Overview
This is a phase Ib/II exploratory study. Phase Ib includes the dose escalation and expansion study of monotherapy, as well as the dose escalation study of combination therapy. After determining the maximum tolerated dose (MTD), a dose expansion study is conducted to observe the safety and efficacy in monotherapy. Phase II study is to further observe the safety and efficacy of TQB2930 combined with albumin-paclitaxel (cohort 3), or chemotherapy selected by investigators (cohort 4).
Eligibility
Inclusion Criteria:
- Age: 18-75 years old; Eastern Cooperative Oncology Group Performance Status (ECOG PS) score: 0~1; The expected survival is over 3 months.
- Phase Ib
- Advanced malignancies confirmed by cytology / histopathology, priority given to subjects with HER2 expression or amplification;
- Subjects with malignant tumors who have failed standard treatment or lack effective treatment;
- Confirmed presence of at least one evaluable lesion according to RECIST 1.1 criteria
- Phase II
- Hormone receptor (HR)-negative, HER2-positive breast cancer confirmed by cytology / histopathology, with evidence of local recurrence or distant metastasis, unsuitable for surgery or radiotherapy for curative purposes:
- Have not received systemic antitumor therapy for metastatic stage; Systemic use of endocrine therapy is permitted, but not exceed 2 lines;
- at least one measurable lesion that meets the RECIST 1.1 criteria.
- Major organs are functioning normally.
- Female subjects of reproductive age should agree to use contraceptive methods during the study period and until 6 months after the end of the study; Negative serum pregnancy / urine pregnancy test within 7 days prior to study enrollment and must be non-lactating subjects; Male subjects should agree to use contraception during the study and until six months after the end of the study.
Exclusion Criteria:
- Have occured other malignant tumors within 3 years prior to first dose.

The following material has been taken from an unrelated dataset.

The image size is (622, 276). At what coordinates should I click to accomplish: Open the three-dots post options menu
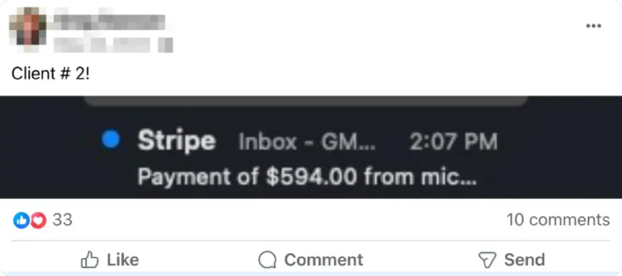pos(593,26)
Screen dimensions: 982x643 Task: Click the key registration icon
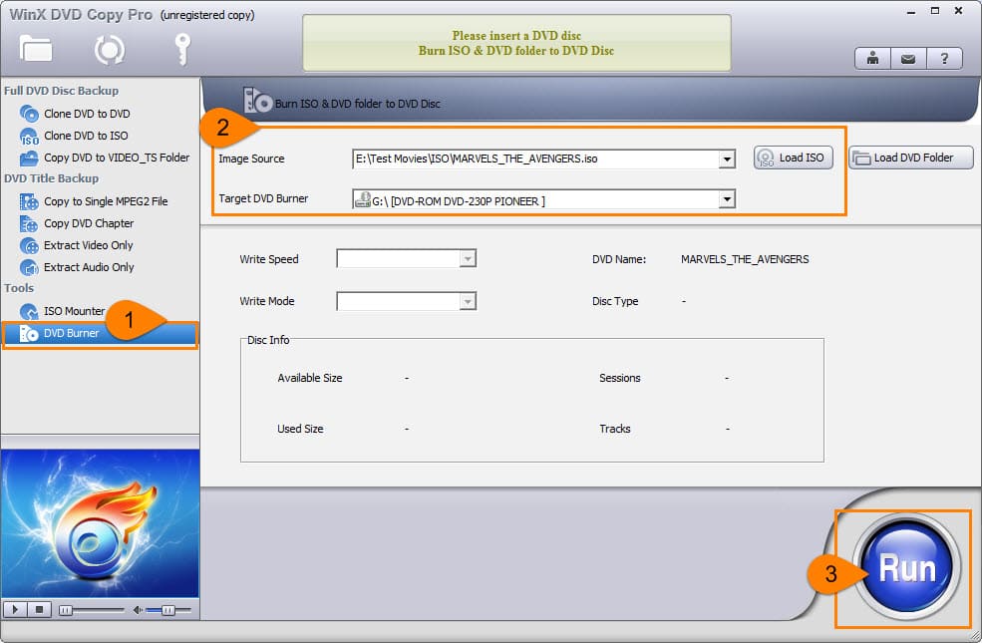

- Unalleviated toxicity above Common Terminology Criteria for Adverse Events (CTCAE) grade 1 due to any prior treatment;
- Received major surgical treatment, open biopsy, or significant traumatic injury within 28 days prior to the first dose;
- Long-term unhealed wounds or fractures;
- Arterial/venous thrombosis events occurred within 6 months before the first dose;
- Have a history of psychotropic drug abuse and can't get rid of it or have mental disorders;
- Subject with any severe and/or uncontrolled disease;
- Subjects who have been treated with other antitumor agents such as chemotherapy, radiotherapy, or immunotherapy within 4 weeks prior to the first dose, within 5 half-lives of the drug;
- Have used traditional chinese medicine with anti-tumor indications approved by National Medical Products Administration (NMPA) within 2 weeks before the first dose;
- Severe bone injury due to bone metastasis;
- Subjects with untreated active brain metastases or meningeal metastases or cancerous meningitis;
- In the course of previous HER2-targeted therapy, Left Ventricular Ejection Fractions (LVEF) decreased to <50% or absolute LVEF decreased >15%;
- Cumulative doses of anthracyclines exceeded doxorubicin or doxorubicin liposomes >360 mg/m2;
- Uncontrolled hypercalcemia or symptomatic hypercalcemia requires continued bisphosphonate therapy
- Patients with severe hypersensitivity after the use of monoclonal antibodies;
- Has participated in other antitumor clinical trials within 4 weeks prior to the first dose.